The irony that near the foot of the article it encourages people to "Avoid niche webservers" because "Apache and nginx are lower-risk" is quite strong, given that my publicfile logs show that most of the continual barrage of attacks a public WWW server like mine is subject to are query parameter injection attempts, and attacks quite evidently directed against WordPress, Apache, AWS, and these claimed "lower risk" softwares. (There was another lengthy probe to find out where WordPress was installed a couple of minutes ago, as I write this. Moreover, the attacker who has apparently sorted every potentially vulnerable PHP script into alphabetical order and just runs through them must be unwittingly helping security people, I would have thought. (-:)
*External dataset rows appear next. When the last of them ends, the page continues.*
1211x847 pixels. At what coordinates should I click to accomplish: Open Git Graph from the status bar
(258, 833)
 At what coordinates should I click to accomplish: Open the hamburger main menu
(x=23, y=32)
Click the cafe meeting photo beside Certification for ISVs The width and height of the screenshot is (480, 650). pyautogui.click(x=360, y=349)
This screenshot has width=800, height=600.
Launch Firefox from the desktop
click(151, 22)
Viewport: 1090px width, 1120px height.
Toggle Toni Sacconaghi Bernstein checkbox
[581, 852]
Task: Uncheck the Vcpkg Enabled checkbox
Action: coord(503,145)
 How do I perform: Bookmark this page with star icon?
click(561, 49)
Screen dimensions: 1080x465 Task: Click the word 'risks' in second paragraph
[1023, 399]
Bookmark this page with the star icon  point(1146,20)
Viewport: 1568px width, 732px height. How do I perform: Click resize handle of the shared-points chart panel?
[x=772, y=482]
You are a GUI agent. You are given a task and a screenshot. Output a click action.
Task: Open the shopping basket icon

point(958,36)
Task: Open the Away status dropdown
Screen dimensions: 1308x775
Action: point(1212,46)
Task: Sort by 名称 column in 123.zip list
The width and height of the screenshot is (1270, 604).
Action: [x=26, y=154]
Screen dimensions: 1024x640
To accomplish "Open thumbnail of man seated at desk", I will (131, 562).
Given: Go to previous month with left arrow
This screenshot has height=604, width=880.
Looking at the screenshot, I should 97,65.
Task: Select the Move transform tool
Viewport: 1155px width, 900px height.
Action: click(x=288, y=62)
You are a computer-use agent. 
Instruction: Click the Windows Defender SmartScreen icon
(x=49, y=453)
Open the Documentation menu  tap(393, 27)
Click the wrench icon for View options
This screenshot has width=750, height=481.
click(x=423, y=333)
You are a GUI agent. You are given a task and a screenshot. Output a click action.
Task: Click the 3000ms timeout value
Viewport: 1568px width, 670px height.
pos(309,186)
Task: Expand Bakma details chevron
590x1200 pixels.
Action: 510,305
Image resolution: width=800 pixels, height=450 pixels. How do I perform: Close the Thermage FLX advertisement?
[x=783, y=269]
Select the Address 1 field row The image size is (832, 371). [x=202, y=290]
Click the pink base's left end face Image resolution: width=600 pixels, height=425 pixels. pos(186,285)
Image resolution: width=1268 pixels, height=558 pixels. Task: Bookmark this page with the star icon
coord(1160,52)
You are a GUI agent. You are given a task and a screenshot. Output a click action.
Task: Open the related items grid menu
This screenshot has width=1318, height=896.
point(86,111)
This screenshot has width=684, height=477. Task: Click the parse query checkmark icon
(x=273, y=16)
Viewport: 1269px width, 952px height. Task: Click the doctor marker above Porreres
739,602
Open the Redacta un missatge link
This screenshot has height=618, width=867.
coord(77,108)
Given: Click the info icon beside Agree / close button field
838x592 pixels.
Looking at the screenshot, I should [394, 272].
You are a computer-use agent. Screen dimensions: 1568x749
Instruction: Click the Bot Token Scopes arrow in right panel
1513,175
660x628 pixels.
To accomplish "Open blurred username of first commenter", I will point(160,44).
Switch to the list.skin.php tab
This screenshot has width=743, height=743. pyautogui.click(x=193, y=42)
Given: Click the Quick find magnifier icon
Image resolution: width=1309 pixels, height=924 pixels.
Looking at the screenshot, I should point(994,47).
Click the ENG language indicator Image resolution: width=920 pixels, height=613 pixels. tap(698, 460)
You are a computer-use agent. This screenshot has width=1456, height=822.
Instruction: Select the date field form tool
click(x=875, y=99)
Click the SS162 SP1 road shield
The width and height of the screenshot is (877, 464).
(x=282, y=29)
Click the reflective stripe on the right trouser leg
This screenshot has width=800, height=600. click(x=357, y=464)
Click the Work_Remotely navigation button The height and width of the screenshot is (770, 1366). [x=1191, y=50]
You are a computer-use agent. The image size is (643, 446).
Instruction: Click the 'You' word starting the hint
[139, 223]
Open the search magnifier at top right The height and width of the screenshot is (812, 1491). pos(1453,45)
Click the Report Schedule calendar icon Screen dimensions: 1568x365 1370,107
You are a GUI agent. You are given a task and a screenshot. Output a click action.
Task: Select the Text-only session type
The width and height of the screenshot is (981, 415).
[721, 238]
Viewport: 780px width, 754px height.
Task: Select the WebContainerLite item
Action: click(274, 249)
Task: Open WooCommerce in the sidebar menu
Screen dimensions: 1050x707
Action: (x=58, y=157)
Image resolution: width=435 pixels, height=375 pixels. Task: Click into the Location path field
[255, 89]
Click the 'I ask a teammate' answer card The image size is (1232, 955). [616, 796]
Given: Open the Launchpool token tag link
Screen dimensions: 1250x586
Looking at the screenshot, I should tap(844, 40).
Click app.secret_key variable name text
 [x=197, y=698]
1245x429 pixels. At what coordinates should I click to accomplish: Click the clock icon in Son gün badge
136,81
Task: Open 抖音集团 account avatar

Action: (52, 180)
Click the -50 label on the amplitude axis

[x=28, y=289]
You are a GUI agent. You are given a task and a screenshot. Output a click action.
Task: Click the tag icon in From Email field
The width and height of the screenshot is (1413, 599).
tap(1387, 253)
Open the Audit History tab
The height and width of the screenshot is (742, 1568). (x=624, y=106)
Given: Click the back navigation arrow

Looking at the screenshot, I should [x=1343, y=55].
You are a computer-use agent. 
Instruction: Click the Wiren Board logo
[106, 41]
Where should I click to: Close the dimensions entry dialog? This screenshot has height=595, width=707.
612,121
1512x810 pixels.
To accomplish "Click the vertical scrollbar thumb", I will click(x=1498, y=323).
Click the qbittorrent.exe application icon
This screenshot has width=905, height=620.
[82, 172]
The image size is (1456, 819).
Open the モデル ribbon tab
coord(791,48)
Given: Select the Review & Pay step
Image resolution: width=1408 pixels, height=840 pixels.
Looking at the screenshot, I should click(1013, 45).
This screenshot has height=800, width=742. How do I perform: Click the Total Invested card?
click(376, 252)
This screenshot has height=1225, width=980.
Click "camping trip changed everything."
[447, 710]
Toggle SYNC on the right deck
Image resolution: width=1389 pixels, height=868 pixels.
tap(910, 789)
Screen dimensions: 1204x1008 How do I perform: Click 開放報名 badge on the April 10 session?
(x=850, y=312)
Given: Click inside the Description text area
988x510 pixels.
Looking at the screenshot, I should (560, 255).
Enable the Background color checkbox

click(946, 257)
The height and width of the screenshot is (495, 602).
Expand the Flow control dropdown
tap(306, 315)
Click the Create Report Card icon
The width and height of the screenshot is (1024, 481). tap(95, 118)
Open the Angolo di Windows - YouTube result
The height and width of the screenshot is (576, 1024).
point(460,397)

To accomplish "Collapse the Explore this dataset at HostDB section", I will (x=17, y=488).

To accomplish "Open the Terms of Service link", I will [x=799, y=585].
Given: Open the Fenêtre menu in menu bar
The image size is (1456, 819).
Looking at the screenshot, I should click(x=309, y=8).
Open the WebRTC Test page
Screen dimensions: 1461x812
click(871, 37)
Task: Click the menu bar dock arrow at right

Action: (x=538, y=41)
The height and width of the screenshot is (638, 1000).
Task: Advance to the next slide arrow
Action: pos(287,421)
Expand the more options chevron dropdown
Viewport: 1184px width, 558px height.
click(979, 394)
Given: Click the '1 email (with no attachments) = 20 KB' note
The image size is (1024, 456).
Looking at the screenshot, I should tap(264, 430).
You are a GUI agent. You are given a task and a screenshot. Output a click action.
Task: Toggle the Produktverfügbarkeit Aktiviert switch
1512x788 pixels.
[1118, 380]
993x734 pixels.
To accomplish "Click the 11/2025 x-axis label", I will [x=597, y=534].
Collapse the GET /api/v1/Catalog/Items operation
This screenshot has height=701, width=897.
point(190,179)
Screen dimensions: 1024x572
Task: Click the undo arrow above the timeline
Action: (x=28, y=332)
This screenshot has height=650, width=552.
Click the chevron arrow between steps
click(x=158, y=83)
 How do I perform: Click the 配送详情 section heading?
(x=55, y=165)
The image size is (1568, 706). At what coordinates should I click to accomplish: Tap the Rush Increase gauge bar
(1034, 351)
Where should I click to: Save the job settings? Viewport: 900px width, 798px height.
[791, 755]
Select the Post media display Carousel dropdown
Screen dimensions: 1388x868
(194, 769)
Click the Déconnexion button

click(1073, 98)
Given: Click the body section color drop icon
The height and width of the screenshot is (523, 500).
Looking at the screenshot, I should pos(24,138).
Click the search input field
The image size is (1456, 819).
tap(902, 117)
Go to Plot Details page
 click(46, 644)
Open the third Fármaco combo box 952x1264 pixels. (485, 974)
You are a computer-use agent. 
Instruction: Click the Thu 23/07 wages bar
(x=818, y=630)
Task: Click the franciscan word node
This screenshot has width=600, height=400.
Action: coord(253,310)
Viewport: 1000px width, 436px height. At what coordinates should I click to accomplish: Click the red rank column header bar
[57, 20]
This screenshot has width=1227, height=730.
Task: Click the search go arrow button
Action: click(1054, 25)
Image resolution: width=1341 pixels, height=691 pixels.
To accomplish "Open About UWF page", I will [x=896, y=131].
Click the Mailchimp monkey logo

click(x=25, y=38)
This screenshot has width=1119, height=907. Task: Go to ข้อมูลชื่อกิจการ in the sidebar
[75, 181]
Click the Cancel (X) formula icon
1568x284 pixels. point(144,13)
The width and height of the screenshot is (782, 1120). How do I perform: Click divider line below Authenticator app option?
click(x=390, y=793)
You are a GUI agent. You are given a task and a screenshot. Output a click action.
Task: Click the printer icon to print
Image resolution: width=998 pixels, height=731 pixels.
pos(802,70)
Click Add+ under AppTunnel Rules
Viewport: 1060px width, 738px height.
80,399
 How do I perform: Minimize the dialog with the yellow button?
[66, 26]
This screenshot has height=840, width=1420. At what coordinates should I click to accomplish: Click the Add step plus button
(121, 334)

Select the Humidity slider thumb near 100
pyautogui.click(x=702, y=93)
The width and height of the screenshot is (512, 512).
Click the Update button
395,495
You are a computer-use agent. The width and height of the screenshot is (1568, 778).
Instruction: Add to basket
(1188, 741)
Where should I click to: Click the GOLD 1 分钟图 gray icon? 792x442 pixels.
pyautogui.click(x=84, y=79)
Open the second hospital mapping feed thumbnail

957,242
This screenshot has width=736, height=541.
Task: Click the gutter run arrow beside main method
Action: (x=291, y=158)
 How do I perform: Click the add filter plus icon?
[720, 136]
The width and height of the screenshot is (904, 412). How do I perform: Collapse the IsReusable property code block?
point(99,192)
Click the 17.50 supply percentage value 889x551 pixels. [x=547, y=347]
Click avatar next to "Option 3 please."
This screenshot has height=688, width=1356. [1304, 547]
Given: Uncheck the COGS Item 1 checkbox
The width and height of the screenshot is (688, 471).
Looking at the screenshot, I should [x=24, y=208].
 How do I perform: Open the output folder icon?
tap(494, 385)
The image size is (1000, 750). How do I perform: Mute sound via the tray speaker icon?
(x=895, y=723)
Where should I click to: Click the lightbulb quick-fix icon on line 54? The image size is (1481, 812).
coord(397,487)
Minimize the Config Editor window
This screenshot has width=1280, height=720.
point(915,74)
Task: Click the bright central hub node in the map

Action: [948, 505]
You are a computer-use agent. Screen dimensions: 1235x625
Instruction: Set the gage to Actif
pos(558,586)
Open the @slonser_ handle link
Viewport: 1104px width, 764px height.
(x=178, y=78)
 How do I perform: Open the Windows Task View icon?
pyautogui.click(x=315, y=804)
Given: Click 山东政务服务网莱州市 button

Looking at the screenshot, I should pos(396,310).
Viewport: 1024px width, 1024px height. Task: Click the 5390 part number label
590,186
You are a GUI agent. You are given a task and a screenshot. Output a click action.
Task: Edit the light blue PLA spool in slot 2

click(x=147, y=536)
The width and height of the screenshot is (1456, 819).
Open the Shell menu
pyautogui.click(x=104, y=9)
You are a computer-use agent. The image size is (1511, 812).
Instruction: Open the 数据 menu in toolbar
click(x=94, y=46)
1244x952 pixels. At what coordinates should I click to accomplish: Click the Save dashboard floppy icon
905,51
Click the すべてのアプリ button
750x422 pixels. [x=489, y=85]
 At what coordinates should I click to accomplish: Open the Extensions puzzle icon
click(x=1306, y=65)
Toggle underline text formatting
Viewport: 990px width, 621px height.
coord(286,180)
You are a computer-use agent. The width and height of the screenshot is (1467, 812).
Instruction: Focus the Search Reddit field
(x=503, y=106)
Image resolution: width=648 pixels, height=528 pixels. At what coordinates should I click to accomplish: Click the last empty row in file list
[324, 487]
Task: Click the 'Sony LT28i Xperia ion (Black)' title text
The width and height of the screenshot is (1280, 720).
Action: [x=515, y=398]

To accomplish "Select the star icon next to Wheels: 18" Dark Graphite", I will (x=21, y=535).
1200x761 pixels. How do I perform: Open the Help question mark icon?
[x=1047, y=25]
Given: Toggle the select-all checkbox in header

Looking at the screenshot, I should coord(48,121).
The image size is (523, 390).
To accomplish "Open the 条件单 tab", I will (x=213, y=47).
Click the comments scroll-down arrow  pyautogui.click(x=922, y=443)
Switching from my so-called "niche webserver", which does not have these mechanisms to be exploited, to Apache and nginx would be a major retrograde step. Not least because djbwares publicfile nowadays rejects HTTP/0.9 and HTTP/1.0 by default, and I would be going back to accepting them, were I foolish enough to take this paper's advice.
"Reject requests that have a body" might have been the one bit of applicable good advice that the paper has, back in October 1999. But then publicfile came along, in November, whose manual has from the start pointed out (https://cr.yp.to/publicfile/httpd.html) that publicfile httpd rejects requests that have content lengths or transfer encodings. It's a quarter of a century late to be handing out that advice as if it were a new security idea.
And the whole idea that this is "niche webservers" is a bit suspect. I publish a consolidated djbwares that incorporates publicfile. But the world has quite a few other cut down versions (dropping ftpd being a popular choice), homages that are "inspired by publicfile" but not written in C, and outright repackagings of the still-available original. It's perhaps not as niche as one might believe by only looking at a single variant.
I might be in the vanguard in the publicfile universe of making HTTP/0.9 and HTTP/1.0 not available in the default configuration, although there is a very quiet avalanche of that happening elsewhere. I'm certainly not persuaded by this paper, though, based entirely upon a worldview, that publicfile is direct evidence of not being universal truth, to consider that I need do anything at all about HTTP/1.1. I have no back-end servers, no reverse proxies, no CGI, no PHP, no WordPress, no acceptance of requests with bodies, and no vulnerability to these "desync" problems that are purportedly the reason that I should switch over to the monoculture and then switch again because the monoculture "must die".
HTTP 1.1 connection reuse is indeed more subtle than it first appears. But http/2 is so hard to get right.